### Task
Copy out all of the material below line for line, leaving out the pictures.

### Stored records
— START —
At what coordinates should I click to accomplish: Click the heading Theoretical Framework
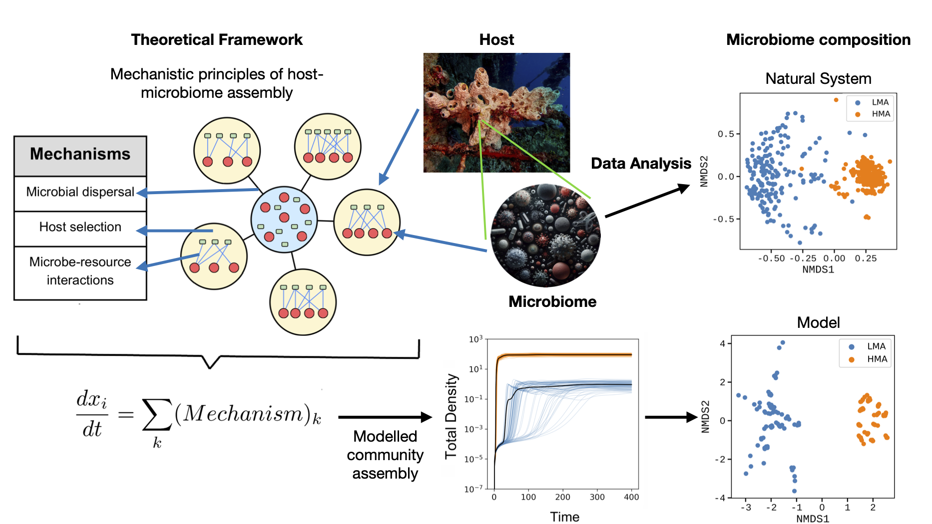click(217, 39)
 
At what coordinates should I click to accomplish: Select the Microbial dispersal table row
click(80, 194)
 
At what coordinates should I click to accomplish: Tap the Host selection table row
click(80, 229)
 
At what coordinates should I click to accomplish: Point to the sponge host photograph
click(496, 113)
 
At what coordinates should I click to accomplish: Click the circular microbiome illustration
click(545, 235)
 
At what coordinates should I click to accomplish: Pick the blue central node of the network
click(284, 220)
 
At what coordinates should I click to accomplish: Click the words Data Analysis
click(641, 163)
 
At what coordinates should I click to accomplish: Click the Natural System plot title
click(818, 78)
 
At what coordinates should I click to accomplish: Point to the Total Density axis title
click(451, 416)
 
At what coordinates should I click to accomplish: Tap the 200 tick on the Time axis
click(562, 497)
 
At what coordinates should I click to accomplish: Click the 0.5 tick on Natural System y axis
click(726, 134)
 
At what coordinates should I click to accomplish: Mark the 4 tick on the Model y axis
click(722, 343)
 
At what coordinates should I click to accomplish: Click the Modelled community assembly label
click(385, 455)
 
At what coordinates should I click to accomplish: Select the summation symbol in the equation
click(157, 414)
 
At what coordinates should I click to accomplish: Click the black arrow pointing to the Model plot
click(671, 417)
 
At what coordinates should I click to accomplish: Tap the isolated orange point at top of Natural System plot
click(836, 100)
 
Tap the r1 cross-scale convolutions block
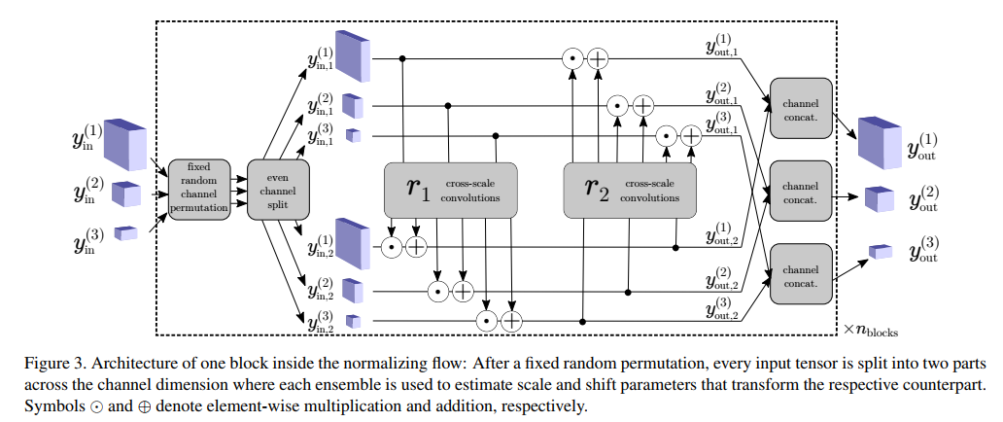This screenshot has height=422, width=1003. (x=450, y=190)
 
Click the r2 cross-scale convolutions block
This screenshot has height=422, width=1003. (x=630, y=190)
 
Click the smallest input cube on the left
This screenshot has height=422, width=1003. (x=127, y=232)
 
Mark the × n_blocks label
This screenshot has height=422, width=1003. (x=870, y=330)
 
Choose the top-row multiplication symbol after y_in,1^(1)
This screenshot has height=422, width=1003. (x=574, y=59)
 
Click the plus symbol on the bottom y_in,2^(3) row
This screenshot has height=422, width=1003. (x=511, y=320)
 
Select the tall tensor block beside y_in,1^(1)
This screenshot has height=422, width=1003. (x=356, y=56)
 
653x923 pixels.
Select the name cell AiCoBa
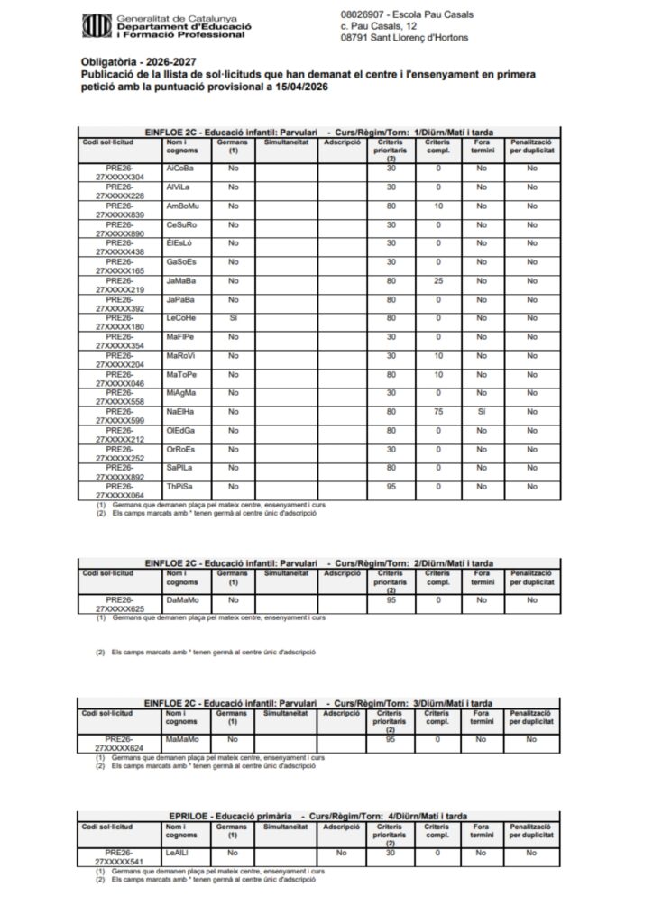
— END —
### Task result
At what coordinates should I click to accomplish: Click the heading Theoretical Framework
click(217, 39)
 
At what coordinates should I click to accomplish: Select the Microbial dispersal table row
click(80, 194)
 
At what coordinates should I click to accomplish: Tap the Host selection table row
click(80, 229)
 
At what coordinates should I click to accomplish: Point to the sponge host photograph
click(496, 113)
 
At what coordinates should I click to accomplish: Click the circular microbiome illustration
click(545, 235)
 
At what coordinates should I click to accomplish: Pick the blue central node of the network
click(284, 220)
 
At what coordinates should I click to accomplish: Click the words Data Analysis
click(641, 163)
 
At what coordinates should I click to accomplish: Click the Natural System plot title
click(818, 78)
 
At what coordinates should I click to accomplish: Point to the Total Density axis title
click(451, 416)
 
At what coordinates should I click to accomplish: Tap the 200 tick on the Time axis
click(562, 497)
 
At what coordinates should I click to accomplish: Click the 0.5 tick on Natural System y axis
click(726, 134)
 
At what coordinates should I click to accomplish: Mark the 4 tick on the Model y axis
click(722, 343)
 
At what coordinates should I click to accomplish: Click the Modelled community assembly label
click(385, 455)
 
At what coordinates should I click to accomplish: Select the summation symbol in the equation
click(157, 414)
 
At what coordinates should I click to accomplish: Click the black arrow pointing to the Model plot
click(671, 417)
 
At what coordinates should I click to accomplish: Tap the isolated orange point at top of Natural System plot
click(836, 100)
 
Tap the r1 cross-scale convolutions block
This screenshot has height=422, width=1003. (x=450, y=190)
 
Click the r2 cross-scale convolutions block
This screenshot has height=422, width=1003. (x=630, y=190)
 
Click the smallest input cube on the left
This screenshot has height=422, width=1003. (x=127, y=232)
 
Mark the × n_blocks label
This screenshot has height=422, width=1003. (x=870, y=330)
 
Choose the top-row multiplication symbol after y_in,1^(1)
This screenshot has height=422, width=1003. (x=574, y=59)
 
Click the plus symbol on the bottom y_in,2^(3) row
This screenshot has height=422, width=1003. (x=511, y=320)
 
Select the tall tensor block beside y_in,1^(1)
This screenshot has height=422, width=1003. (x=356, y=56)
 
653x923 pixels.
Select the name cell AiCoBa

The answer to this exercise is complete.